監督に歯向かい絶対の自信を見せる巧に対し、豪はとまどい周囲は不満を募らせていく。そしてついに、ある事件が起きて…!

大人でも子どもでもない濃密な時間

あつい。とにかくあつい。
火花みたいな情熱のエネルギーに満ちあふれた1冊でした。

一人突き抜けて尖っている巧は、よくも悪くも無視できない存在です。
とにかく真っ直ぐに野球を愛するこの少年がいずれ、しなやかさを身につける日がくるんだろうか。と母親のような気持ちになってみたり、ストイックな生き方に憧れを覚えてみたり。

巧の強さは、もちろん天性のものもあるけれど、誰よりも野球を好きだという気持ち、そして自分を強く信じる力が与えてくれるものが非常に大きいと感じます。
何かを強く信じようとすると、神様はいじわるなもので、不思議なほどに障壁ばかり立ち並びます。まるで、その信念を試すかのような。
巧の心が折れてしまわないかハラハラしつつ、はっと驚くような強さに毎度痺れます。本当に13歳か、と驚くけれど、プロとして活躍している選手の中には幼少期から真っ直ぐに夢を追い続けてきた人たちが実際にたくさんいるんですよね。本当にカッコイイ。
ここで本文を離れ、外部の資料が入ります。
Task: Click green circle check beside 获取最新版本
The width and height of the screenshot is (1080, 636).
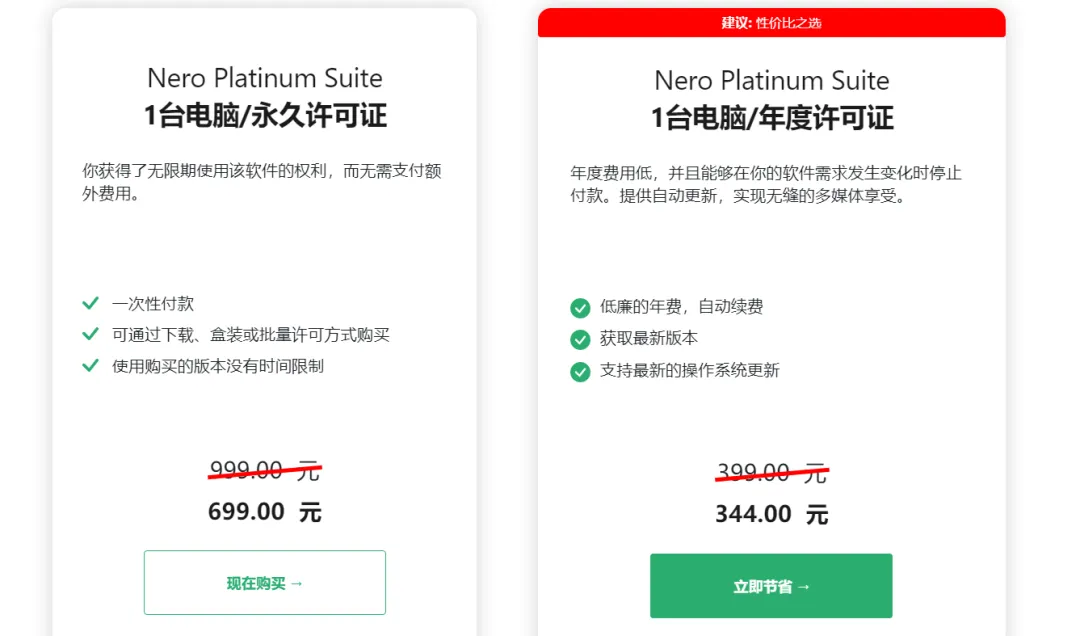Action: point(580,339)
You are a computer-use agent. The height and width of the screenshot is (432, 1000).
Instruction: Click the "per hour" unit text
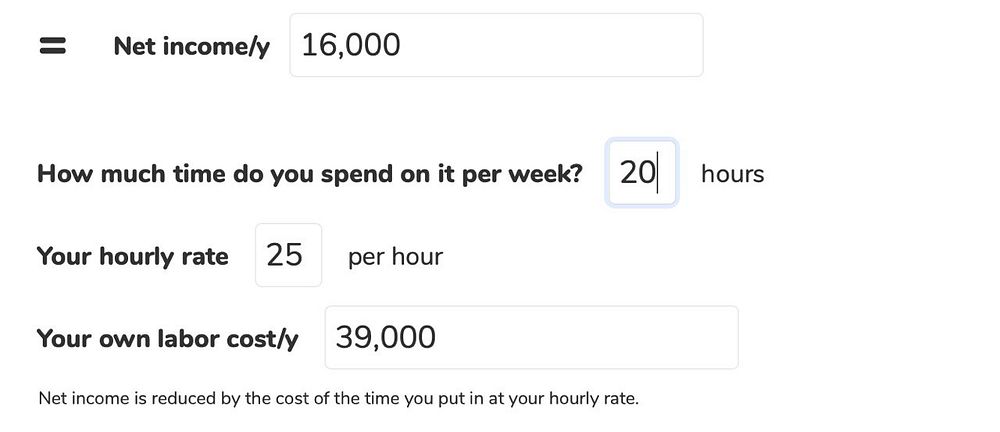pos(395,256)
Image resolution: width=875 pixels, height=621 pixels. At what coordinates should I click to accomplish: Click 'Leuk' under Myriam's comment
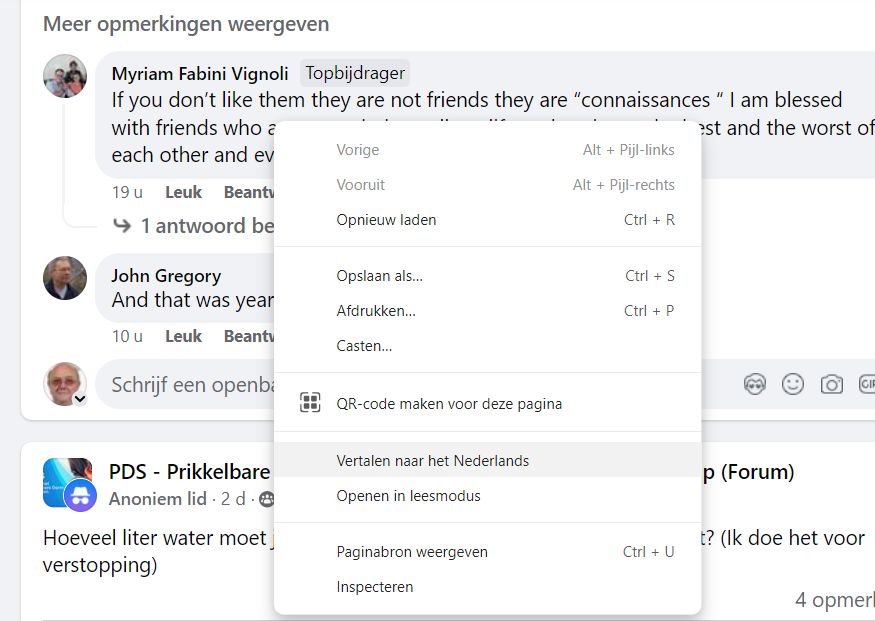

そして、この小説が単なるギラギラした小説にならないのは、青波の存在によるところが大きいです。登場するたびに、これまた巧とは違った意味ではっとさせられます。

あとがきを読むと、巧が抱く熱意が、そのままあさのさんが小説執筆に対して抱いている熱意と重なって見えます。これだけの熱量でもって書き上げられるシリーズが、おもしろくないわけがないんですよね。

このペースだとあっという間に読み終えてしまいそうですが、この本のおかげで毎日の通勤時間が至福の時間になっています。今の私の元気の素。